A fome aumentou absurdamente e cerca de 110 milhões de pessoas não conseguem comer o necessário para viver e mais de 33 milhões passam fome e vivem de restos. O garimpo ilegal em terras indígenas aumentou mais de 787 %, desde 2016, o ano do golpe sofrido pela presidenta Dilma. Estas tragédias sequer arranham o coração de um neoliberal, convicto que o “mercado” a tudo vai regular e com o tempo tudo irá se ajeitar, mas para pior é claro, no caso dos menos favorecidos. Hipocrisia não tem limites para os poderosos, quando se trata de tentar manter tudo como está e a radicalização liberal sempre se destaca por tentar parecer democrática, quando na verdade é apenas um sistema que não tolera discussão sobre os seus métodos, por isso o Chile de Pinochet foi a sua Meca. O sangue drenado do povo chileno, em todos aqueles anos de regime autoritário, resultou em uma grande revolta popular que se arrastou por meses e só parou com Pandemia, agora os chilenos estão às voltas com o projeto da sua nova Constituição, para, enfim, enterrar de vez a herança maldita da ditadura e do neoliberalismo em seu país.
O presidente Lula está com 77 anos e nesta altura da sua vida não tem muito a perder, por isso o “Lulinha Paz e Amor” dos outros governos não deverá se repetir como persona.
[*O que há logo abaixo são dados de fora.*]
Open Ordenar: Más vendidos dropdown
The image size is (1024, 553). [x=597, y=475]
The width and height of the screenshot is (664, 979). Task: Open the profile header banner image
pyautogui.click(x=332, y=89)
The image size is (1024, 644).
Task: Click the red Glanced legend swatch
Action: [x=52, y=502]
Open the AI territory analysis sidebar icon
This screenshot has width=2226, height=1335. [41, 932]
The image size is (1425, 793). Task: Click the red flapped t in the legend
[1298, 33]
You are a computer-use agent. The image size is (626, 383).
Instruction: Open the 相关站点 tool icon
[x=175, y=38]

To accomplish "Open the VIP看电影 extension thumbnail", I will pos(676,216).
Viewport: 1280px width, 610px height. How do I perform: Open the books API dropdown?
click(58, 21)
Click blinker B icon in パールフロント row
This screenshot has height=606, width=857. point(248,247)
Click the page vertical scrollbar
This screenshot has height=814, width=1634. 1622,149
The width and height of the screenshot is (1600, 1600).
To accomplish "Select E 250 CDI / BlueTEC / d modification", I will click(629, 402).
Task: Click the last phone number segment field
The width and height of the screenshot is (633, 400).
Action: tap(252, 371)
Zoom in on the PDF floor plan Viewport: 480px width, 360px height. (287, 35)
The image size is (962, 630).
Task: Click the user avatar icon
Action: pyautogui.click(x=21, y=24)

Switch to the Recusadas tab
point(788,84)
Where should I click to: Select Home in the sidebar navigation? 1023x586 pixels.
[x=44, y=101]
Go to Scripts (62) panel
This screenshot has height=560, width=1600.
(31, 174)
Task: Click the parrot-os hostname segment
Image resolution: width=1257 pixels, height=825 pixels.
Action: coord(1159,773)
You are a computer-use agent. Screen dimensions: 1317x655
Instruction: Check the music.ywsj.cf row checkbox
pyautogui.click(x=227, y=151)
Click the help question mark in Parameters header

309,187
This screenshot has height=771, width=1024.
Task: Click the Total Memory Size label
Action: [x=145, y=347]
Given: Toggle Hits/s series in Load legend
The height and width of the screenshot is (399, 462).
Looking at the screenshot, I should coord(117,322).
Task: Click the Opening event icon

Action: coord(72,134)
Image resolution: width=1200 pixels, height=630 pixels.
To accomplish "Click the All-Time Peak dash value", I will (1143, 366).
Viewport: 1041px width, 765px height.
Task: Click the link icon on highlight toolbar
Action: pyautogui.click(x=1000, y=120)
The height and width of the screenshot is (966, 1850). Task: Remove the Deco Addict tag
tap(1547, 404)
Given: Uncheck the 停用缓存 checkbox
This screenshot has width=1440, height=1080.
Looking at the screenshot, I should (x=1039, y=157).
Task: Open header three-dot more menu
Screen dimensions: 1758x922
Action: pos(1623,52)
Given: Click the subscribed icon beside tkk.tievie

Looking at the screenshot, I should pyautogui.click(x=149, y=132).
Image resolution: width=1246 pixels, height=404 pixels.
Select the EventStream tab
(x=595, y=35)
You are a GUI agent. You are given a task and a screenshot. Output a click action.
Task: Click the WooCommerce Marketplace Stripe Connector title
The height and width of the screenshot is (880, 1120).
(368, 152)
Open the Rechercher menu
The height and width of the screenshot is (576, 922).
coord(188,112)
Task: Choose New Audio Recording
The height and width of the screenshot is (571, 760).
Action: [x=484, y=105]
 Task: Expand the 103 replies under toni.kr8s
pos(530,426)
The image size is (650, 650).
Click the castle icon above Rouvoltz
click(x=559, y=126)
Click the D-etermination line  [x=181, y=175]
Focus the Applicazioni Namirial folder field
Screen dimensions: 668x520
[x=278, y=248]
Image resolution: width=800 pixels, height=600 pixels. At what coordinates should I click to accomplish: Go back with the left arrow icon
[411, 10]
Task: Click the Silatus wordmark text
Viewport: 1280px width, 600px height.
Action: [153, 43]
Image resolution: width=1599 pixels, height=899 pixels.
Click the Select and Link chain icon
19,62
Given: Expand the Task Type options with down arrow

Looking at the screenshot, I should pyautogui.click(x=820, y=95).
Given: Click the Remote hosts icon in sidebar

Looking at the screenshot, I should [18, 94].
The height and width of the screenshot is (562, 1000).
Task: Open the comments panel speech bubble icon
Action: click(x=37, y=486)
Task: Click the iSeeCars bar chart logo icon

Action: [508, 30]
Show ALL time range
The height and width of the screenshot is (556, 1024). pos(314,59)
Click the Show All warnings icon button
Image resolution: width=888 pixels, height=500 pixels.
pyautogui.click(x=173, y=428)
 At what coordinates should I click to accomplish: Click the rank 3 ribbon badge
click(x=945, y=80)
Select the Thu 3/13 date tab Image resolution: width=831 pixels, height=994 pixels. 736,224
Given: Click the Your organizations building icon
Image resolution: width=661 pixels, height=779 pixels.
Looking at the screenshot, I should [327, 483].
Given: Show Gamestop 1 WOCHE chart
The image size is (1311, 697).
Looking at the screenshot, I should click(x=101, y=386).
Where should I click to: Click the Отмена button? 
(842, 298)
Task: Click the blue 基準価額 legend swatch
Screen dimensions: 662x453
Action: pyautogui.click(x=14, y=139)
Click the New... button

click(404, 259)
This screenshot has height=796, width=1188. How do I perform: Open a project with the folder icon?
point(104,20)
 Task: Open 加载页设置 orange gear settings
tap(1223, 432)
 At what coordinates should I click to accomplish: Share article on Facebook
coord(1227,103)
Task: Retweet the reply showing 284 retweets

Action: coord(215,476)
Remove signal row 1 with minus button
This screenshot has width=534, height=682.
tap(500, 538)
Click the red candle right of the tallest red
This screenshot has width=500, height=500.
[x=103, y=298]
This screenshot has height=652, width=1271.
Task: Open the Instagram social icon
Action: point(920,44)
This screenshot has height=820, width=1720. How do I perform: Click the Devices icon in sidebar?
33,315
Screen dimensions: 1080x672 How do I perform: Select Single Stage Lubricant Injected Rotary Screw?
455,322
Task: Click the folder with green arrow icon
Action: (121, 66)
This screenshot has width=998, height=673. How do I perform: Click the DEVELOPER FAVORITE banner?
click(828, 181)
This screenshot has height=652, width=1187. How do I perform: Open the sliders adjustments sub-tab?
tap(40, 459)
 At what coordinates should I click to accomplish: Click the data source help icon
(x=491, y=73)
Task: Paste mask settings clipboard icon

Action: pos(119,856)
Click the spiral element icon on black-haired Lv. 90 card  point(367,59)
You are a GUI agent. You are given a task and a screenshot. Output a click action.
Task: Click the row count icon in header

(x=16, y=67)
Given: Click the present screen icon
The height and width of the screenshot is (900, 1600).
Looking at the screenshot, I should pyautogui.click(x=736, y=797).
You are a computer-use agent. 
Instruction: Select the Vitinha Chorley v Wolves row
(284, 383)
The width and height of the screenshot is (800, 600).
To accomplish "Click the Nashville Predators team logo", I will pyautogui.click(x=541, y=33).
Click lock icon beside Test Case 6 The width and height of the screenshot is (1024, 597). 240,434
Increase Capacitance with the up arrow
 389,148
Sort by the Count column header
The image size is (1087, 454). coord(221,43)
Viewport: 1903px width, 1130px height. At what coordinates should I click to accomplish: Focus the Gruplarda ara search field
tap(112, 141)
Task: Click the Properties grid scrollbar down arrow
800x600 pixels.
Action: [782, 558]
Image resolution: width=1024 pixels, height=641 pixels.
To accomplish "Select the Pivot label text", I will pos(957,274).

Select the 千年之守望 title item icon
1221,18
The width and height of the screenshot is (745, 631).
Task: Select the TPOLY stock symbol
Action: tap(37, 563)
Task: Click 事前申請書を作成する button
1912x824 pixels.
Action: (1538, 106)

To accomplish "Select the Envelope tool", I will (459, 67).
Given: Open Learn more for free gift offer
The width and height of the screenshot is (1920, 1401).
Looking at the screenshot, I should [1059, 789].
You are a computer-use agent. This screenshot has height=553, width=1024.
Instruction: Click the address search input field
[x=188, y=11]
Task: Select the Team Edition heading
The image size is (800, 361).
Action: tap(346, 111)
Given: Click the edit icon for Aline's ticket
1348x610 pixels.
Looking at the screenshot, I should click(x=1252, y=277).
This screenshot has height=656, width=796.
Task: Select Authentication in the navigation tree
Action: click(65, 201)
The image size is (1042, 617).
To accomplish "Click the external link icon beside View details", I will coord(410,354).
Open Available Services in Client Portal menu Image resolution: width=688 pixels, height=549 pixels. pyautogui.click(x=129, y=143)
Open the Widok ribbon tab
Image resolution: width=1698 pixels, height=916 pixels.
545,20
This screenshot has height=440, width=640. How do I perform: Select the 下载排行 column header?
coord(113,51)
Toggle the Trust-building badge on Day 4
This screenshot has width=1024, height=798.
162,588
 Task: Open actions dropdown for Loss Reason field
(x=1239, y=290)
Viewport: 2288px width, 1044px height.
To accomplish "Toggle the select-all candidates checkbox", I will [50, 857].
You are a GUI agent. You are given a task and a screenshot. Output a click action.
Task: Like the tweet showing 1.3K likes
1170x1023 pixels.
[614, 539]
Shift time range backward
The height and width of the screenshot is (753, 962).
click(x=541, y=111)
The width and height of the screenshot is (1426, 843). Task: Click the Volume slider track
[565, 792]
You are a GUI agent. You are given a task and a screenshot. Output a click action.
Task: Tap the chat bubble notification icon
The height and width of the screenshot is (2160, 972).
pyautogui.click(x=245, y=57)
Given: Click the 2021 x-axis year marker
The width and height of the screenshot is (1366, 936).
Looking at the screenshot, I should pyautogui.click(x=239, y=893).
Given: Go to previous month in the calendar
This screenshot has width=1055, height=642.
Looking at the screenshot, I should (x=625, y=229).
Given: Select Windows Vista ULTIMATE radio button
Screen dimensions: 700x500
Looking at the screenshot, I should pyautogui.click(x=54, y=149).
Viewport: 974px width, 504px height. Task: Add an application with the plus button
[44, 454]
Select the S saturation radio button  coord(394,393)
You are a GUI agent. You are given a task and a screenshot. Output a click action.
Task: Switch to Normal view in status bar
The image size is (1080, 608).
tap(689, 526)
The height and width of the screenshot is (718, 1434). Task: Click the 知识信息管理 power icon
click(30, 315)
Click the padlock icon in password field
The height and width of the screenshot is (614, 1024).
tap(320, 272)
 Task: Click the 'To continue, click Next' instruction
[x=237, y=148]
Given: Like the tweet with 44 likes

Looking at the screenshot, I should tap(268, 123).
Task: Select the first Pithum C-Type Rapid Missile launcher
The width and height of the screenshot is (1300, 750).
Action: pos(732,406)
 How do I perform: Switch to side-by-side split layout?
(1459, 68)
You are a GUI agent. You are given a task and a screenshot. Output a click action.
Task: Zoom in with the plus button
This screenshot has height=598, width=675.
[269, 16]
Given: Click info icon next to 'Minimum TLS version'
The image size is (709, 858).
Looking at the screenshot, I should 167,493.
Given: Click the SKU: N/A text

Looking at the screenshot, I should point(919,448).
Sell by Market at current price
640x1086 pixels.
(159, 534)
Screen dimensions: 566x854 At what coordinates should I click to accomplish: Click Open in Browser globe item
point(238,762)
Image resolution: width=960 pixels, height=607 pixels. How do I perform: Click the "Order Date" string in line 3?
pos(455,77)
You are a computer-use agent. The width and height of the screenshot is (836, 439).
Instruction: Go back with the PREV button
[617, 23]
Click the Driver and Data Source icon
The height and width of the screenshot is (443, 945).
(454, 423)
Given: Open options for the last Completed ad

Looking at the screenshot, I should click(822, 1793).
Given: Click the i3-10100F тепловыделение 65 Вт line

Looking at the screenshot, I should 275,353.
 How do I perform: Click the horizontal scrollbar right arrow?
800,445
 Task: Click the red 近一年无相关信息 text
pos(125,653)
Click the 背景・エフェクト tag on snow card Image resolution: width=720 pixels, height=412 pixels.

Não poderá mais aceitar a hipocrisia dos poderosos, nem aceitar as duplas mensagens de seus representantes na Grande Mídia. Parte delas se voltaram contra Bolsonaro por conta das suas vilanias sucessivas, mas as redes mantidas pela Igreja Universal (Record) e SBT (Silvio Santos) continuaram o apoiando. A Globo foi declarada inimiga dos bolsonaristas e não teve outra escolha. A Bandeirantes tangenciou. O discurso dos representantes das elites financeiras do país, que são radicalmente contra a taxação das grandes fortunas e a favor do neoliberalismo, não mudou. Quando se trata deste tema jamais relutam em distorcer os fatos e criar explicações para negar o óbvio, porque são ‘a voz do dono e não os donos da sua própria voz’. Imaginem uma independência como a do Banco Central em meio a Grande Mídia? Lula precisará de toda a sua habilidade política para fazer valer os seus próximos anos à frente do país, senão pouca coisa mudará ou pior: mudará para continuar da mesma maneira, como escreveu o escritor italiano, Giuseppe Tomasi di Lampedusa, em seu livro “Il Gattopardo"; “Tudo deve mudar para que tudo fique como está”.